Douglas Bagnall douglas at paradise.net.nz
Fri Oct 24 02:02:23 EDT 2008

This is an implementation of the ideas described at

There's an RPM at
and a repository at

It uses the patched version of the pam_sotp rpm I wrote about earlier

This version shouldn't be considered to be very well tested or proven,
considering it meddles with your root login.  The README is below.




This package provides short term passwords for the OLPC XS root user.

Upon installation, nothing happens.  Thereafter nothing will happen
unless the file /etc/xs-otp/allow-otp-password-via-usb exists.  If it
does, and you attach a USB drive containing special files, the root
password is removed and replaced by a series of week-long passwords.

The passwords are encrypted using all public keys known to the
xs-tools package, and copied to the USB drive and also into the web
tree at http://schoolserver/passwords.pgp.

If the USB stick has additional keys on it which are signed by a known
key, the passwords are encrypted for those too.

How to enable xs-otp passwords

0. Make sure you have a root login on the machine, and keep it open
   while you do the other steps.  Then if something goes wrong you can
   always back out, and ensure that you can log in again by resetting
   the password (with passwd).  This step will disappear in later
   releases, but in XS-0.5, xs-otp is quite experimental.

1. Set the magic flag with `touch /etc/xs-otp/allow-otp-password-via-usb`

2. If you want to disable root login via the system password, touch
   /etc/xs-otp/disable-root-password.  This file will eventually exist
   by default, but for now this option should be used with care.  It
   *could* leave you with no way of logging into the server.

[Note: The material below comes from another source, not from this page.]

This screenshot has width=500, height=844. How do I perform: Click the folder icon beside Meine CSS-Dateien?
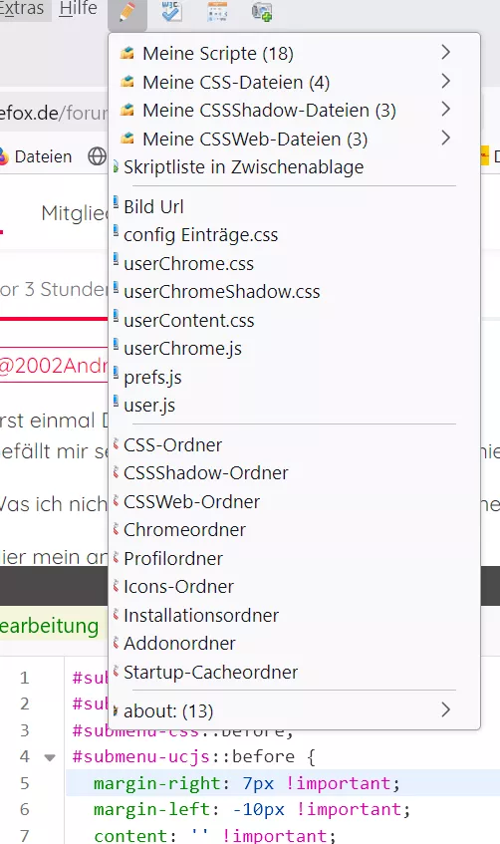pos(127,82)
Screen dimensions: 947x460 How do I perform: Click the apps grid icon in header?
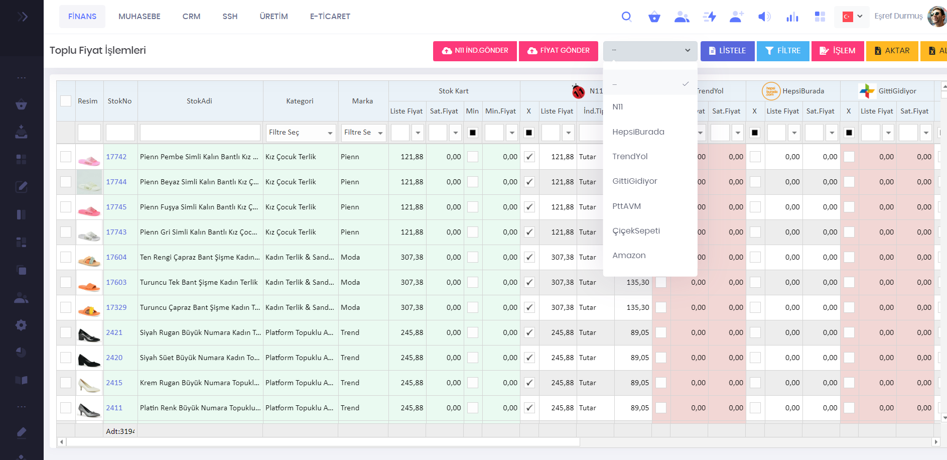click(820, 17)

3. Insert a USB drive with a file called "enable-xs-otp-passwords" in
   its root directory.

   The USB drive can optionally have any of these other special files
   and directories:

   ./entropy/ -- a directory containing randomly generated files.  If
          this exists, one of the files will be added to the system's
          entropy pool and deleted.

   ./extra-xs-otp-keys/ -- a directory containing public gpg keys (in
          PEM format) which have been signed by keys that the XS
          already knows.  The signatures should be detached, with a
          '.sig' suffix.

4. Done, almost.  Before logging out, please check that you can log in
   with the one time passwords.  To do this you'll need to decrypt the
   list of passwords using a private key that corresponds with a
   public key known by the XS.  Open a new console (using something
   like control-alt-F3) and login with root and the first password on
   the list.  If you disabled the normal password in step 2, try that
   too and make sure it fails.

The passwords

By default xs-otp generates 520 8-character passwords containing a
mixture of letters, numbers and some punctuation.  The passwords are
saved in an ordered list, like this:

[01] kL9-E*Lf
[02] eYsr!X7y
[03] 5NSBWLTs
[04] UpxCEBtn
[05] K83yrekW
[06] MA-jbzn'
[07] caH7u8K7

And this file is encrypted.

Each password lasts for a week from its first use.  That means a
technician in the field can get practically any job done with a single
password.  The login prompt will ask for a numbered password, like

schoolserver login: root
One time password [04]:

This meas it wants password 4 form the list.  But if it is less than a
week since you first logged in with password 3, then password 3 will
still work (as would password 1 and 2, if they were similarly recent).